22 апреля 1951 г.
Помню длинную историю о склонениях, где разные гласные сражались за то, чтобы именно на них кончались существительные в дательном падеже. Эта история иллюстрировалась рисунками на доске. Все это рассказывалось так горячо и громко, что весной и осенью, когда окна были открыты, металлический тенор Бернгарда Ивановича был явственно слышен на другой стороне широкой улицы, где стояло наше реальное. Да, он был весел, старался то рассмешить, то заинтересовать нас, хватался за сердце и делал вид, что падает в обморок при грубых ошибках, торжественно пожимал руки за удачный ответ, все время играл с нами — но никому, даже самому отчаянному казачонку (а их в классе было большинство), и в голову не приходило ослушаться, сказать дерзость, перейти границы, установленные учителем. Бернгард Иванович при всей своей веселости не терял той властности, о которой я уже дважды говорил. Она была не менее заметна во всем его существе, чем его веселость. Он всем своим существом показывал, что настолько силен, что может позволить себе в классе любую вольность, ничего не теряя в нашем уважении. Говоря о нем, нельзя не подчеркивать этой второй его сущности, и вместе с тем он был совершенно противоположен властному Чконии, а мы слушались его не меньше. Однажды заболел Фарфоровский, учитель истории в старших классах. У нас был свободный урок. Проходя по коридору, я услышал знакомый тенор за дверью в седьмом классе. Бернгард Иванович давал урок истории. Я встал у двери и слушал.
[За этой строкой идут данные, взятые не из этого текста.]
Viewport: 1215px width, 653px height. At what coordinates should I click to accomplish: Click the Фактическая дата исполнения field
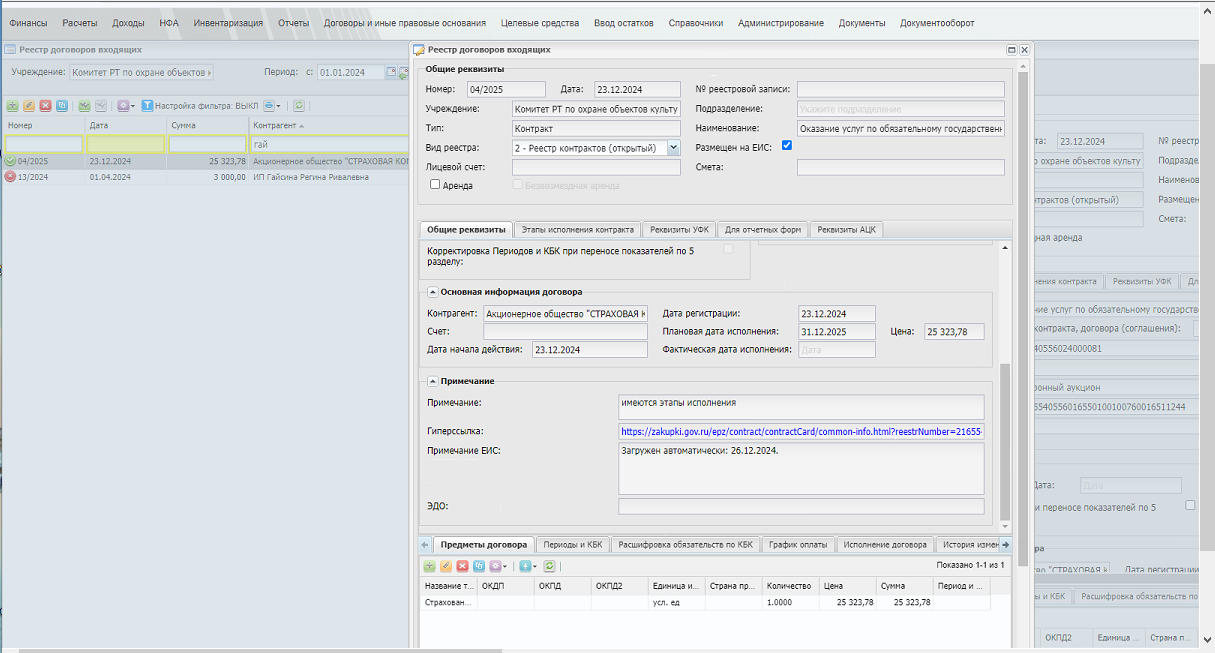coord(837,350)

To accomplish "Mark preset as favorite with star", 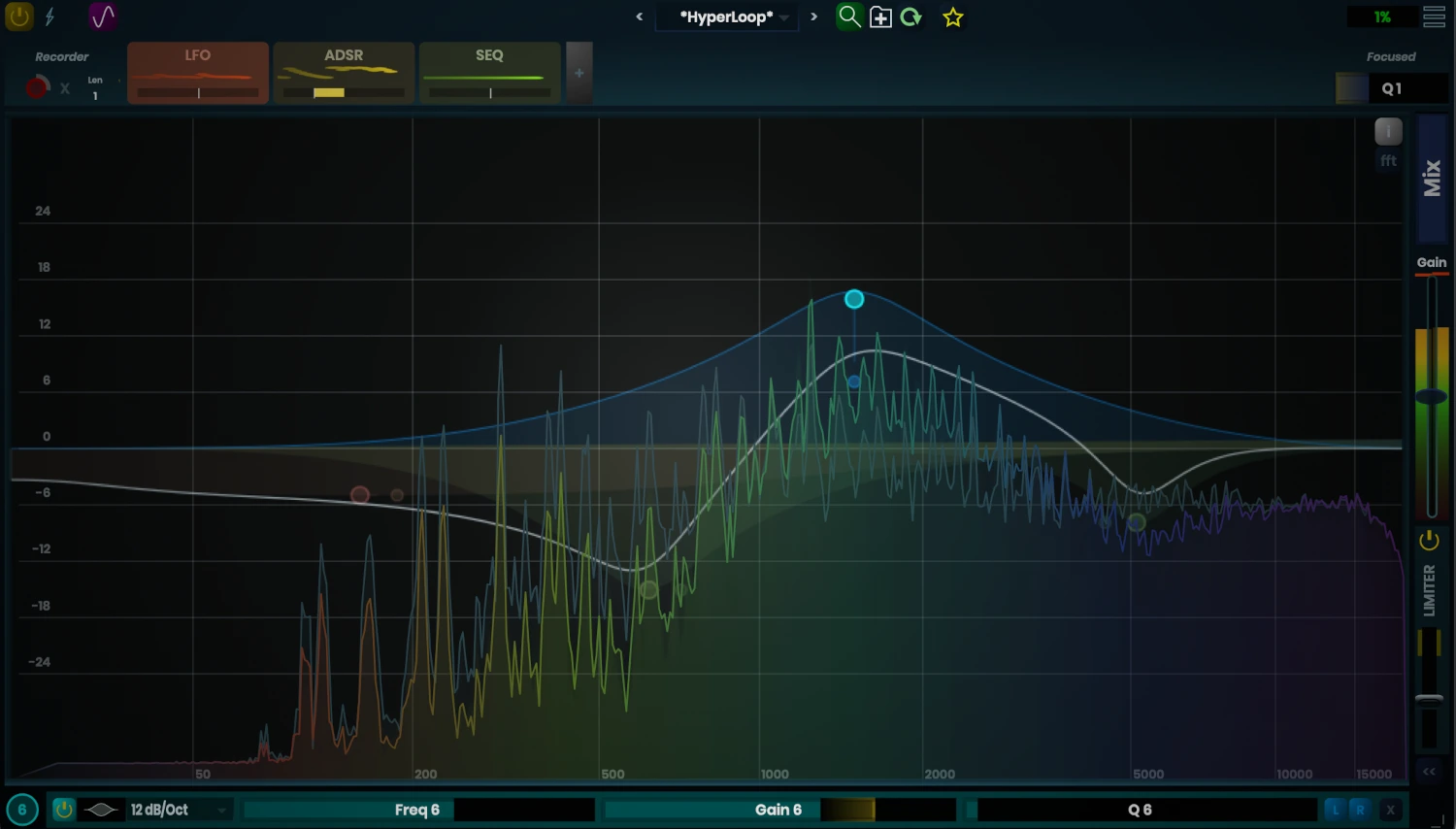I will click(x=953, y=17).
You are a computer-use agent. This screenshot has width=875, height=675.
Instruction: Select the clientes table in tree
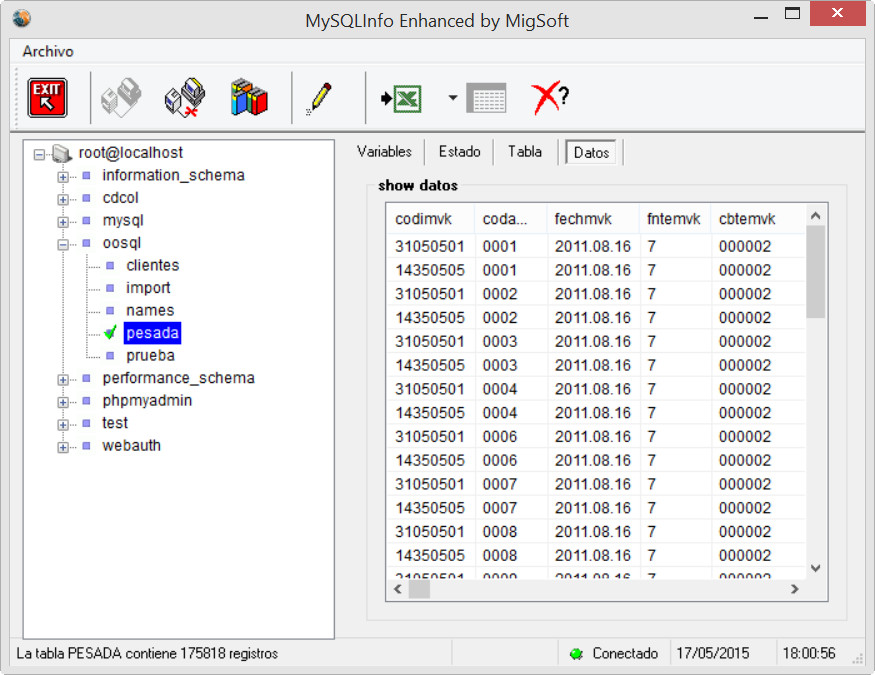pos(152,265)
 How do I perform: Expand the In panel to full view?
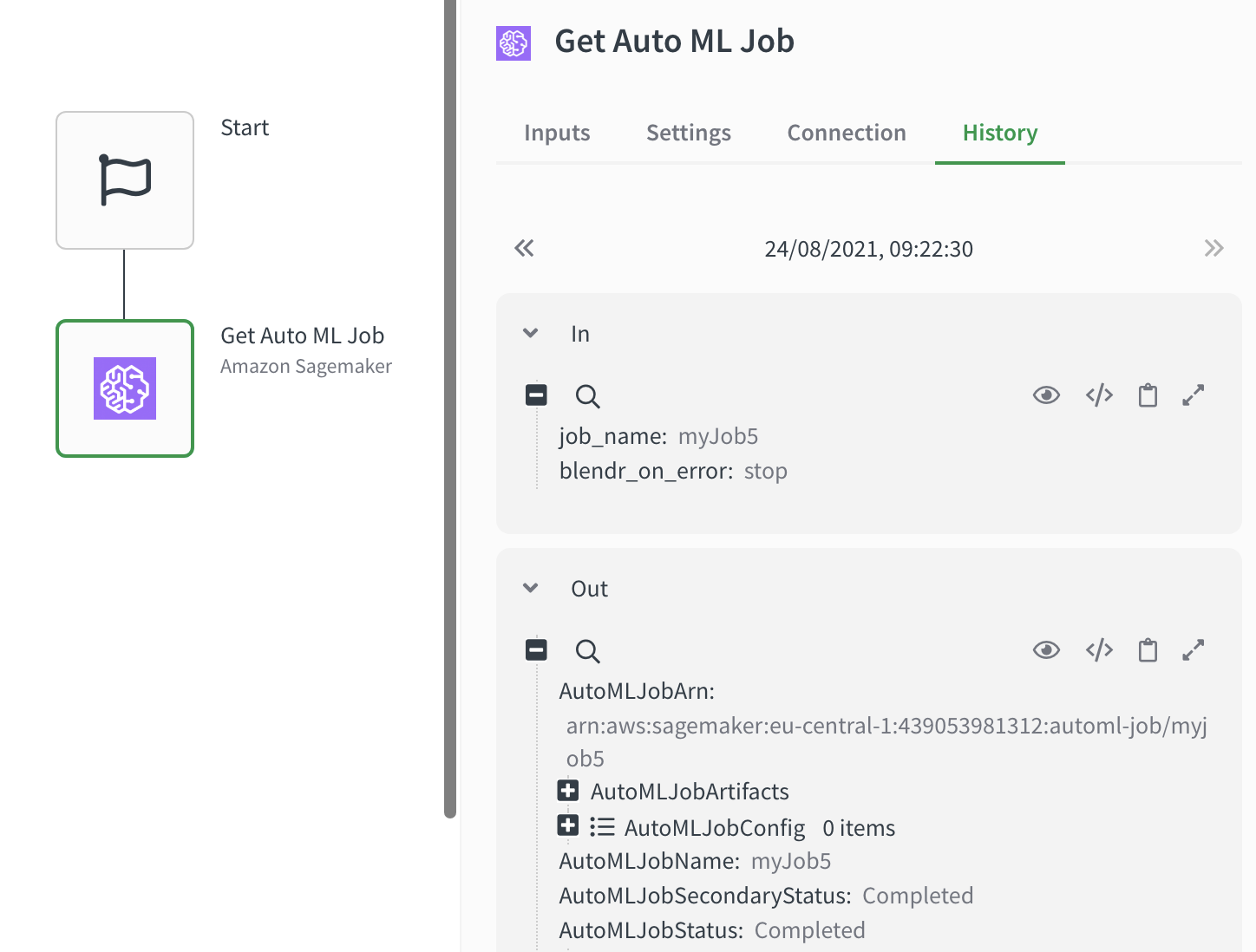coord(1194,395)
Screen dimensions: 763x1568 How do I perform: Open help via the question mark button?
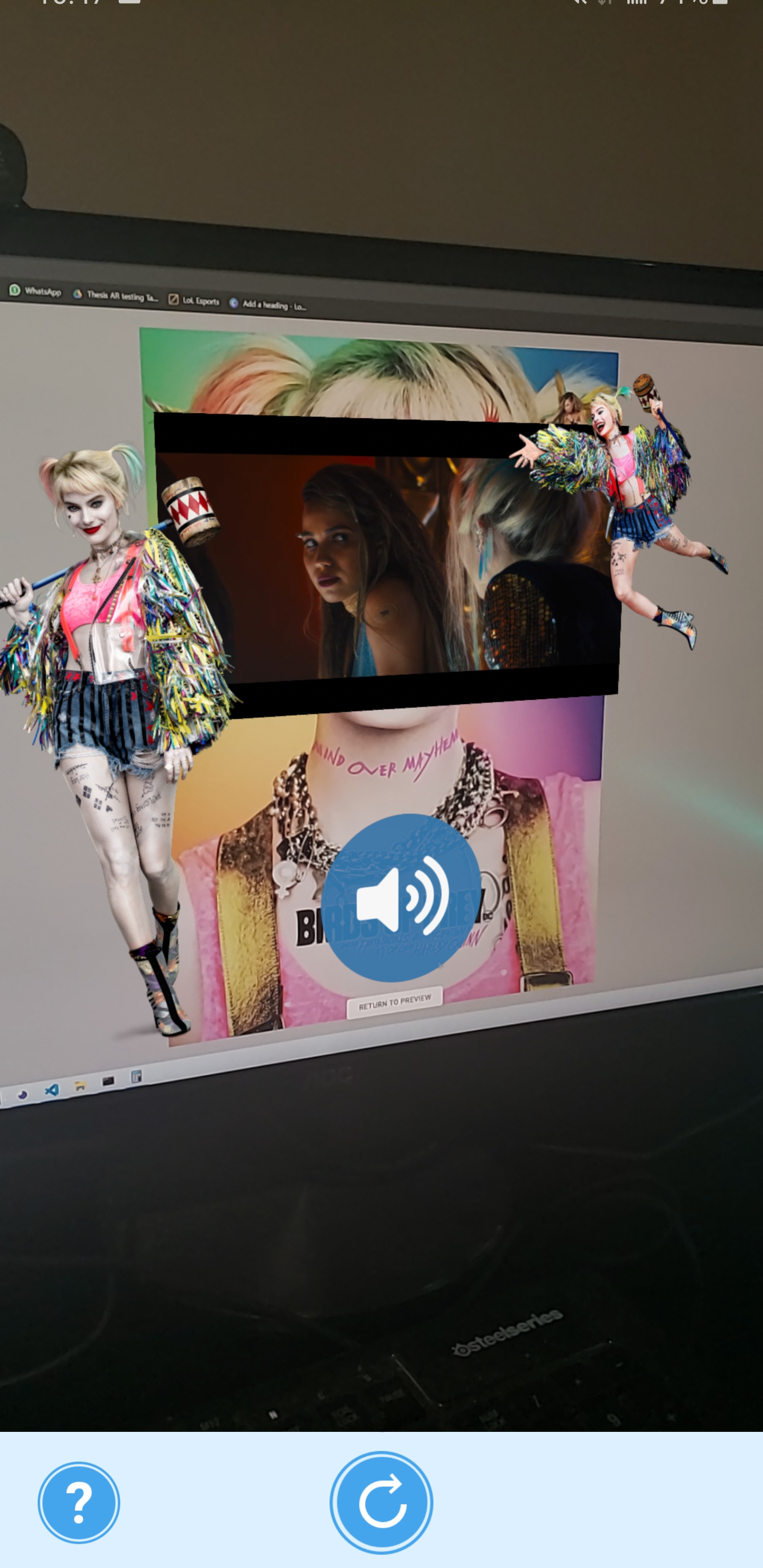coord(78,1502)
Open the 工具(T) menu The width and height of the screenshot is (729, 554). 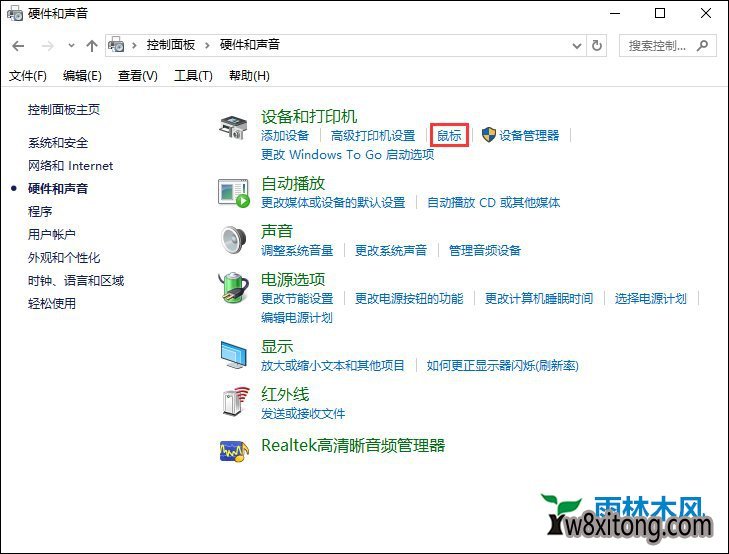pos(193,76)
Он говорил, как всегда, горячо, весело и понятно. В седьмом классе притихли. Заслушались. Он рассказывал о Смутном времени. Кончив урок, он заметил меня в коридоре и спросил: «Какие новости?» Я признался, что слушал его и понял, что Смутное время — та же революция. Бернгард Иванович расхохотался и погладил меня по голове. С этого началась наша столь непродолжительная дружба. Следующий учитель, которого мы любили, но только чуть меньше Бернгарда Ивановича, был Панов. Он преподавал у нас географию и арифметику.
24 апреля 1951 г.
Панова мы тоже любили. Он отлично преподавал. Я до сих пор, то есть сорок пять лет, помню, как определил он ширину Суэцкого канала: «Как отсюда до технического училища». Высоту Хеопсовой пирамиды он заставил нас почувствовать, сказав, сколько реальных училищ надо поставить друг на друга, чтобы с нею сравняться. Чудесно описывал он тропический лес. И он вел свой урок весело. Вскоре он и арифметику стал преподавать у нас, сменив мрачного, длинного, черного субъекта, оказавшегося самозванцем, явившимся в Майкоп с поддельным дипломом. Куда самозванец девался, не знаю, но помню, что это происшествие нам очень понравилось. Панов и арифметику ухитрялся преподавать столь же просто и отчетливо, как и географию. Он очень смешно отчитывал лентяев. Однажды он так похоже изобразил, почему Токарев не выучил за воскресенье уроков: сначала потому, что ждал гостей к обеду, а потом потому, что к уходу гостей у него уже слипались глаза. Смеялись все и сам Токарев тоже. Панов был высок, строен, чем-то напоминал мне мужа моей тетки Веры (или Кати), той маминой сестры, которую я знал так мало, видел недолго в Жиздре. От этого я смотрел на Панова как на живое напоминание о сказочной стране, в которую успела превратиться Жиздра в моих воспоминаниях. С удивлением убеждаюсь, что не могу вспомнить, кто преподавал русский язык? Михаил Александрович Харламов, инспектор, которого я отлично помню учителем нашим в третьем классе, как будто не был у нас в первом? А кто же тогда? Батюшка преподавал, кроме закона божьего, еще и чистописание. Рисованию нас учил глубоко мною не любимый Юлиан Казимирович Вышемирский. Я скоро возненавидел предмет, о котором так мечтал год назад. Надо сказать, что на мою нелюбовь Вышемирский отвечал мне совершенной взаимностью.